(PASSAGE TO READ):
== Segment start ==
Detection of early esophageal cancer is important to improve patient’s survival, but accurate diagnosis of superficial esophageal neoplasms is difficult even for experienced endoscopists. Computer-aided diagnostic system is believed to be an important method to provide accurate and rapid assistance for endoscopists in diagnosing esophageal neoplasms. We developed a single-shot multibox detector using a convolutional neural network for diagnosing esophageal cancer by using endoscopic images and the aim of our study was to assess the ability of our system. Our system showed good diagnostic performance in detecting as well as differentiating esophageal neoplasms and the accuracy can achieve 90%. Differentiating different histological grades of esophageal neoplasm is usually conducted by magnified endoscopy and we confirm that artificial intelligence system has great potential for helping endoscopists in accurately diagnosing superficial esophageal neoplasms without the necessity of magnified endoscopy and experienced endoscopists.

Abstract

Diagnosis of early esophageal neoplasia, including dysplasia and superficial cancer, is a great challenge for endoscopists. Recently, the application of artificial intelligence (AI) using deep learning in the endoscopic field has made significant advancements in diagnosing gastrointestinal cancers. In the present study, we constructed a single-shot multibox detector using a convolutional neural network for diagnosing different histological grades of esophageal neoplasms and evaluated the diagnostic accuracy of this computer-aided system. A total of 936 endoscopic images were used as training images, and these images included 498 white-light imaging (WLI) and 438 narrow-band imaging (NBI) images. The esophageal neoplasms were divided into three classifications: squamous low-grade dysplasia, squamous high-grade dysplasia, and squamous cell carcinoma, based on pathological diagnosis. This AI system analyzed 264 test images in 10 s, and the sensitivity, specificity, and diagnostic accuracy of this system in detecting esophageal neoplasms were 96.2%, 70.4%, and 90.9%, respectively. The accuracy of this AI system in differentiating the histological grade of esophageal neoplasms was 92%. Our system showed better accuracy in diagnosing NBI (95%) than WLI (89%) images. Our results showed the great potential of AI systems in identifying esophageal neoplasms as well as differentiating histological grades.

Keywords:

esophageal cancer; single-shot multibox detector; artificial intelligence; convolutional neural network

1. Introduction

Esophageal cancer is a highly aggressive cancer with a poor prognosis, and around 508,000 esophageal cancer-related deaths were recorded globally in 2018. It is also the seventh most common cancer and the sixth most common cause of cancer-related death [1]. The prognosis of esophageal cancer is usually good in its early stages with a 5-year survival rate reaching 80%, but extremely poor in its advanced stages with a 5-year survival rate of less than 20% [2]. However, most esophageal cancer is diagnosed at advanced stages because typical symptoms such as dysphagia and odynophagia usually develop during these later stages.
== Segment end ==
(EXERCISE DESCRIPTION): In the passage on AI for spotting esophageal cancer, how many endoscopic images were used to train the system?

(INPUT DATA):
== Segment start ==
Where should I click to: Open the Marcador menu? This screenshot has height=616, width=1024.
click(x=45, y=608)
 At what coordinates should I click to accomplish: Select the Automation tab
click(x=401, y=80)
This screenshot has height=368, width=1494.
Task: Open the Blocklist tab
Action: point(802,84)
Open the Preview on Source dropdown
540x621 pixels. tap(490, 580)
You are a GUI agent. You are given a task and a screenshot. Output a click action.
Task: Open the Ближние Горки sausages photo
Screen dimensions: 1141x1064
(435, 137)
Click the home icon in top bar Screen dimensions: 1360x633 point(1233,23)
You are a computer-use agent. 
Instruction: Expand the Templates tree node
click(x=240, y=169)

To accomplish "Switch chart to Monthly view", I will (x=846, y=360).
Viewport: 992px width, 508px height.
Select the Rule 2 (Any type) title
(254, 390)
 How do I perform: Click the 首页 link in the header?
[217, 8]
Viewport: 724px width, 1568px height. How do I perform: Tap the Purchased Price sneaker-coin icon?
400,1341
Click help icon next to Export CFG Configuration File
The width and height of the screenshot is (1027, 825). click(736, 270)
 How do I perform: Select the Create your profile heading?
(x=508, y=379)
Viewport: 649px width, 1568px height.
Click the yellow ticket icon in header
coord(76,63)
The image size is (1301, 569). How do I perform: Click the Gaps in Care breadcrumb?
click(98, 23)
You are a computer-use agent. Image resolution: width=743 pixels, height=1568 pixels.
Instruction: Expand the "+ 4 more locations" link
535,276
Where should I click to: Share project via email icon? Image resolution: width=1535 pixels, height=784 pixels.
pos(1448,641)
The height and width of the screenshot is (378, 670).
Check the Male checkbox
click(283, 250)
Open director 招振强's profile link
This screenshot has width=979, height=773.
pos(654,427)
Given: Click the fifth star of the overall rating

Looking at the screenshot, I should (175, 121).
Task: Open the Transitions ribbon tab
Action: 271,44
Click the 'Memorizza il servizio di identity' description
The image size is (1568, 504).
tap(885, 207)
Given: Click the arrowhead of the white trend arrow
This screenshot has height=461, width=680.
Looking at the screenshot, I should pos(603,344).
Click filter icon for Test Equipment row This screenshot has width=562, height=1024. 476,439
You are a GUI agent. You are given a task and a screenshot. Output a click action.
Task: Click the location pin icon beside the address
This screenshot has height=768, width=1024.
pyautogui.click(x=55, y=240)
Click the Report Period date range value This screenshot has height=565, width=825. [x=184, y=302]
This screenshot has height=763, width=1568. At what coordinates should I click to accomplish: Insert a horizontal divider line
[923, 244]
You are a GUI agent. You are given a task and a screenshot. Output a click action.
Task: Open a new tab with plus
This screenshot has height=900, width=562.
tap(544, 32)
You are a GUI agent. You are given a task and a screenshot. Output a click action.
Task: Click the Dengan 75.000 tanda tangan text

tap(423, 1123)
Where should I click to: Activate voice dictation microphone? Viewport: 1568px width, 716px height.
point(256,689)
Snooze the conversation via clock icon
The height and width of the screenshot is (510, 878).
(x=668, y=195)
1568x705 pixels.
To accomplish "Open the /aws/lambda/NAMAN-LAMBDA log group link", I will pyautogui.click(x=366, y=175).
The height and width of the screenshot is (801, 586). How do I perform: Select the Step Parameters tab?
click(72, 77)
== Segment end ==
(REPLY TO THE TASK): 936 images